Prices Have Clearly Troughed…
According to recently released figures from the Bank of Korea (BoK), South Korea's property market appears to be have bottomed out and looks to be on the rebound. After spending much of 2013 in contraction, property prices saw their fourth successive month of expansion in February, with growth accelerating to 0.8% year-on-year (y-o-y) from 0.1% in November. While prices may still be in decline in Seoul, the pace of contraction has decelerated markedly. Seoul apartment prices fell 1.1% y-o-y in February, considerably slower than the peak of 4.8% witnessed in early 2013. While we believe that the real estate market may have bottomed out and the uptrend in Korea's property prices may still have some room to run in the near term, we believe that this it is unlikely to be a one-way bet for the property market going forward.
|Real Estate On The Mend|
|South Korea - Property Prices (LHS) and Credit To Households (RHS)|
Thus far, the nascent recovery in the property market has come on the back of an introduction of a series of relief measures by the government, as well as on improving confidence in the economy as economic momentum gained steam towards the tail end of 2013. Seoul progressively introduced a series of tax breaks while borrowing costs were lowered following the BoK's two interest rate cuts last year.
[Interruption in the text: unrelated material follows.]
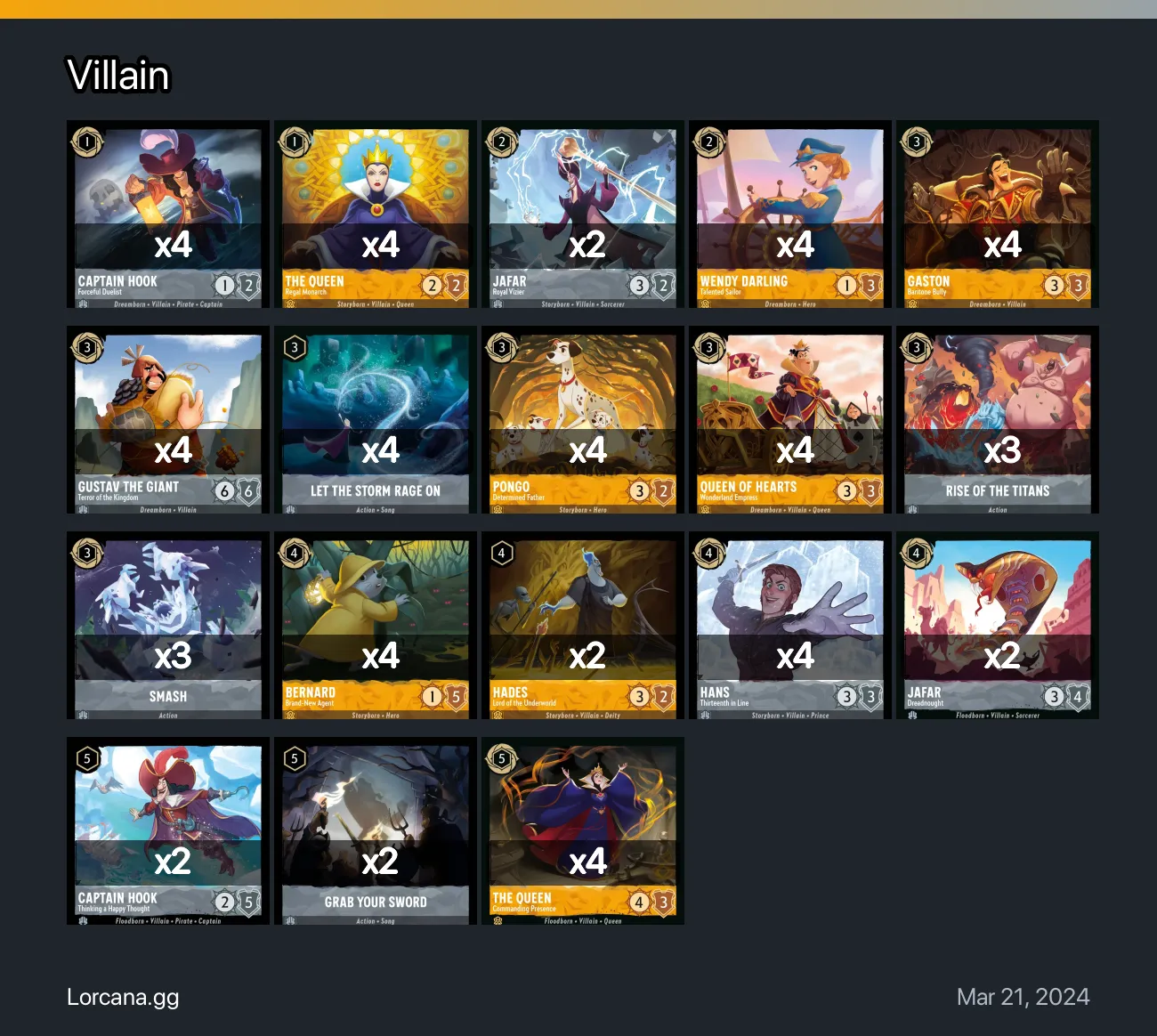Select the Smash action card
The height and width of the screenshot is (1036, 1157).
168,626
We consequently believe that the effects of these measures are starting to feed through into the economy. According to data released by the Ministry of Land, Infrastructure and Transport (MLIT), home transactions in February hit a five-year high of 58,846 in February while the number of unsold homes fell markedly. At the same time, the successful bid rate at auctions was at its highest since the Global Financial Crisis. These developments collectively point towards a likelihood that the property market has bottomed after a protracted period in contraction and that a recovery is in the offing.
…But Headwinds To Smooth Recovery Everpresent
That being said, the recovery in the housing market is unlikely to be smooth sailing as economic headwinds continue to buffet. As we have written previously (see 'Maintaining Our Below-Consensus 2014 Growth Forecasts', January 23), the recent acceleration in economic momentum is unlikely to last through the entire year as export momentum begins to recede following the drag from China's slowing economy, as well as from the downward pressures stemming from corporate Korea. Also, while we may have seen a fall in the number of the number of unsold houses, there remains a considerable supply glut within the market and it may take a protracted period of time for these imbalances to be ironed out. While president Park Geun-hye has made reinvigorating the housing market one of her key priorities, her administration is unlikely to allow a rapid recovery as household debt levels remain elevated and present a latent risk to the structural well-being of the economy.